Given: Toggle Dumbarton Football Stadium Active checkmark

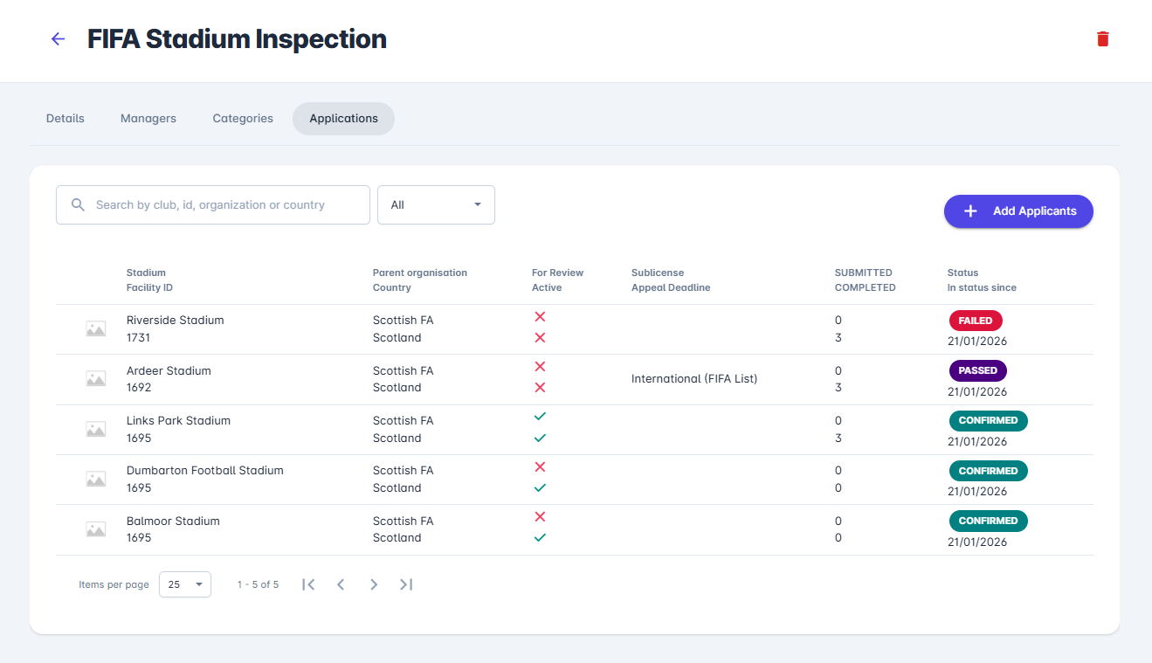Looking at the screenshot, I should click(540, 487).
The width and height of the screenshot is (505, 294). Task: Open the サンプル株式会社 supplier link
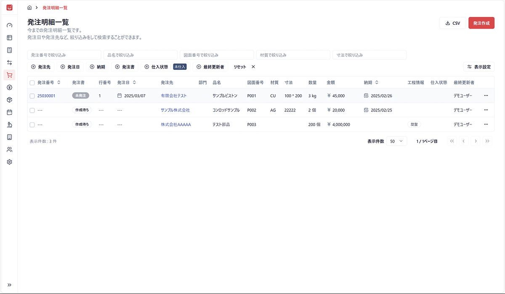click(x=175, y=110)
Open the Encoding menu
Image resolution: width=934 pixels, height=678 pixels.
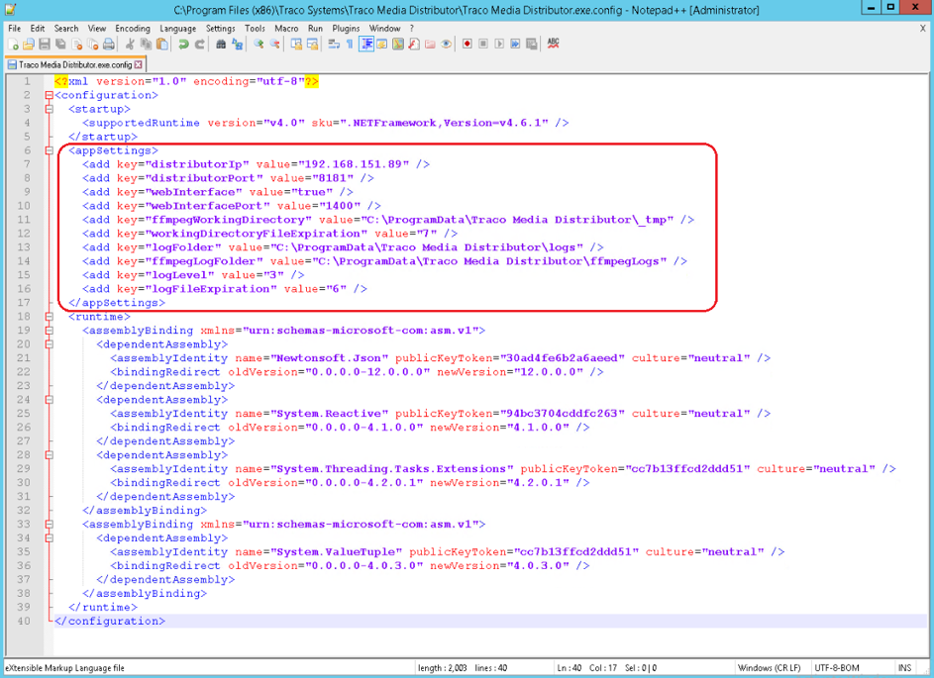(x=132, y=28)
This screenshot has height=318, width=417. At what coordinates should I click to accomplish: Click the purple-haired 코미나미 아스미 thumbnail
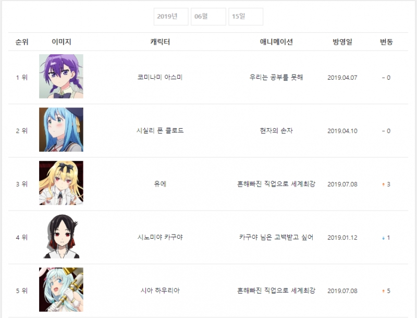click(61, 76)
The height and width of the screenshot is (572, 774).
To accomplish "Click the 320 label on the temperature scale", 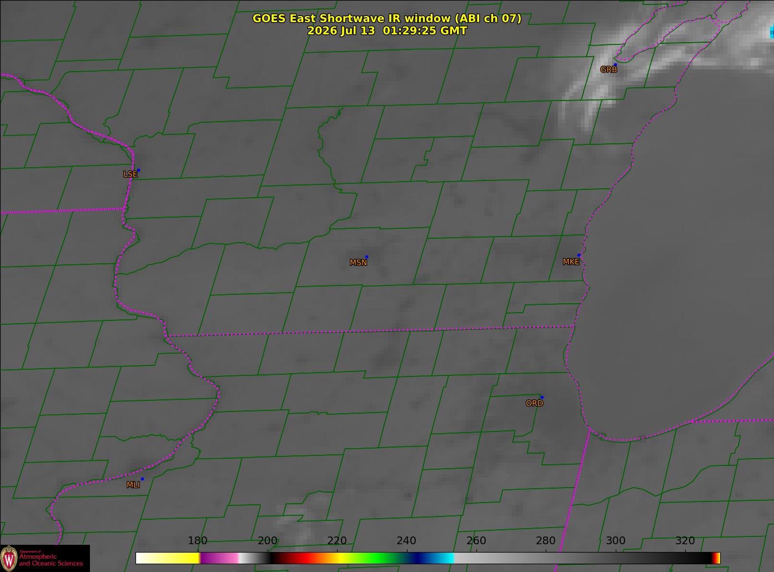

•••••

Exercise objective: An exact copy of every entry above is needed, minus the pictures.

Result:
Given: Toggle Dumbarton Football Stadium Active checkmark

Looking at the screenshot, I should click(540, 487).
The width and height of the screenshot is (505, 294). Task: Open the サンプル株式会社 supplier link
click(x=175, y=110)
Open the Encoding menu
Image resolution: width=934 pixels, height=678 pixels.
(x=132, y=28)
This screenshot has height=318, width=417. At what coordinates should I click to accomplish: Click the purple-haired 코미나미 아스미 thumbnail
click(61, 76)
The height and width of the screenshot is (572, 774).
To accomplish "Click the 320 label on the temperature scale", 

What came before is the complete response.